Have also tried removing the notification by adding below code in awakeFromNib method but did not help.

[[NSNotificationCenter defaultCenter] removeObserver:NSWindowWillCloseNotification ];

Have also tried to implement "windowShouldClose" delegate method and return NO, but this method is never called. The documentation too says that this method is not reliable.

2

2 Answers

0
votes

I recently had to solve a similar problem. I'm not sure that this is the 'right' way to do it. But it worked for my purposes, and might work for you.

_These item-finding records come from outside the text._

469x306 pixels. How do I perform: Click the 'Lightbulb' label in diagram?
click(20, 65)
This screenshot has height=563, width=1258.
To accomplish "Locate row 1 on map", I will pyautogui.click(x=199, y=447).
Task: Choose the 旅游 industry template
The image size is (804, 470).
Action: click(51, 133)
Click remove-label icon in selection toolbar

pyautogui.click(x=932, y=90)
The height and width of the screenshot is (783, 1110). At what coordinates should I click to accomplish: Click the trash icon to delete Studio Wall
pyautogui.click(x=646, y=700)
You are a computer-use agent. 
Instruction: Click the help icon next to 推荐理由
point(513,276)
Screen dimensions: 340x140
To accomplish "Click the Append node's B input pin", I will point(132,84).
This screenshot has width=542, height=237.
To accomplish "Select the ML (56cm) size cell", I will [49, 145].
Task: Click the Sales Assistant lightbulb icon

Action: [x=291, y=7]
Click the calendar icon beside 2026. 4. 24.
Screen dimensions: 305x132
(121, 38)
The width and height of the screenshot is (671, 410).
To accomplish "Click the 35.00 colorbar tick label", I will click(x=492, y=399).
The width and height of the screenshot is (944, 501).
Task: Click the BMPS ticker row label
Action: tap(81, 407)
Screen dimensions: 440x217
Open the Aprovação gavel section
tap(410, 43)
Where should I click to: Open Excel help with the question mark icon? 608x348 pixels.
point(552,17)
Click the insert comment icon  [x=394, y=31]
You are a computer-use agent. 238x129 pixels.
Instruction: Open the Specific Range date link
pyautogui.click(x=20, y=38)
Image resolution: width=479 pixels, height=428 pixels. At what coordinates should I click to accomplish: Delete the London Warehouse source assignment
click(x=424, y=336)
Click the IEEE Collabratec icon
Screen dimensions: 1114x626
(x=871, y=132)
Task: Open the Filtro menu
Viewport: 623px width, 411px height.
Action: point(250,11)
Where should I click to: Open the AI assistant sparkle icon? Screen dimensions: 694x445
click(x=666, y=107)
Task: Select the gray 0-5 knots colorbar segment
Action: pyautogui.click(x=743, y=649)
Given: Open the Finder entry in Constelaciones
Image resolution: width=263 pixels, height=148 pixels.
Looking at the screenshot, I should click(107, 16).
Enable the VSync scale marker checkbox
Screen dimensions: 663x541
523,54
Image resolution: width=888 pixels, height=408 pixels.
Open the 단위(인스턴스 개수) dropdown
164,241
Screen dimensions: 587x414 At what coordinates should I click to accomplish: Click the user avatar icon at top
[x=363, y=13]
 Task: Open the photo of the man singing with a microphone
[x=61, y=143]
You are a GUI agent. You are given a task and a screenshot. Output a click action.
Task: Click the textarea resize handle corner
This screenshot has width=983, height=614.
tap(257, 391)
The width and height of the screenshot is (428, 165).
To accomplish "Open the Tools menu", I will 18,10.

By default, I think, the 'Close Window' (CMD+W) menu item is bound to the action 'performClose' on first-responder. If you remove this binding and instead bind to a custom IBAction on your application delegate or main window controller, it allows you to conditionally call the close method of the current key-window if it is not matching the instance that you want to keep alive.

@property (strong, nonatomic) MyWindowController *unstoppable;
-(IBAction)killActiveWindow:(id)sender
{   
    NSWindow *keyWindow = [[NSApplication sharedApplication]keyWindow];
    if ([keyWindow isNotEqualTo: unstoppable.window]){
        NSLog(@" CMD+W Closing Window %@",keyWindow.title);
        [keyWindow close];
    }
}
0
votes

You should use an NSAlert for this sort of prompt, probably run as a sheet on the window. That would avoid the problem of closing it.

In any case, the window's delegate can implement -windowShouldClose: to control if a window is allowed to close. You can make an object (often the window controller) be its delegate by declaring that it adopts the NSWindowDelegate protocol and connecting the window's delegate outlet to that object.